The coverage stats are very low, but just as for Drupal core, part of the tests are functional, meaning the code they cover cannot be computed.

2m 15s for running a test suite is too long for true TDD. I'd say anything above 30s will break your momentum when writing code. However, the maintainers were smart enough to split their tests into 3 distinct groups. If you only run the webform group, the time drops to 41s.

Even so, 2m 15s is short enough to encourage running them frequently. And here again, all tests pass, which suggests the suite is actively maintained.

I'd also like to point out that Webform is relying on both unit and kernel tests for the bulk of its tests (142 out of 148), using functional tests where it would be difficult to do otherwise.
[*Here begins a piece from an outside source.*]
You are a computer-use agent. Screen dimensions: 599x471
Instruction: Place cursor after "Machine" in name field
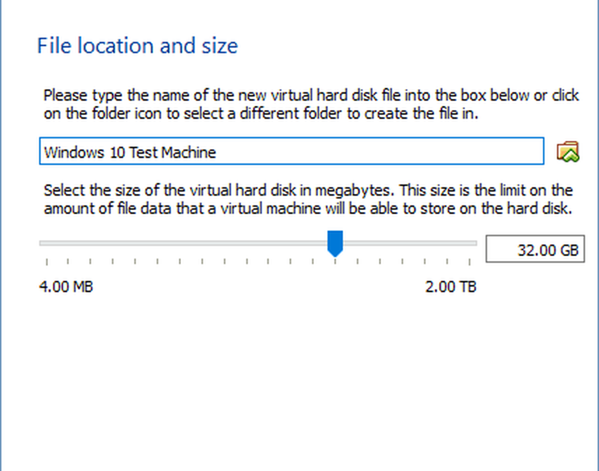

I think this is the best approach for a Drupal project, favoring fast test types for the bulk of the business logic, and resorting to functional tests to add “coverage” for UI-related functionality.

Lessons for the future

I'm pleasantly surprised by the fact that (at least some) contrib is adopting better testing practices. In Drupal 7, a lot—if not most—of contrib didn't have tests at all.

If we, as a community, want to provide the best possible code for our clients and projects, investing time in automated tests is not only useful; it's mandatory.

I think the number 1 factor we need to strive for is writing tests that are faster to run. Only then will developers be encouraged to run suites more frequently, which in turn will lead to them writing more tests. This means looking to projects like Webform for inspiration:

  • Put the bulk of your logic in standalone, Drupal-independent units, which are easily tested by unit tests.
  • For logic that has to use the Drupal API (requiring a database) and where mocking would become a nightmare, use kernel tests.
  • Finally, for the few cases where you have to test the interface itself (and only then), rely on functional tests.

If we strive to achieve this, I reckon our community will only benefit from it.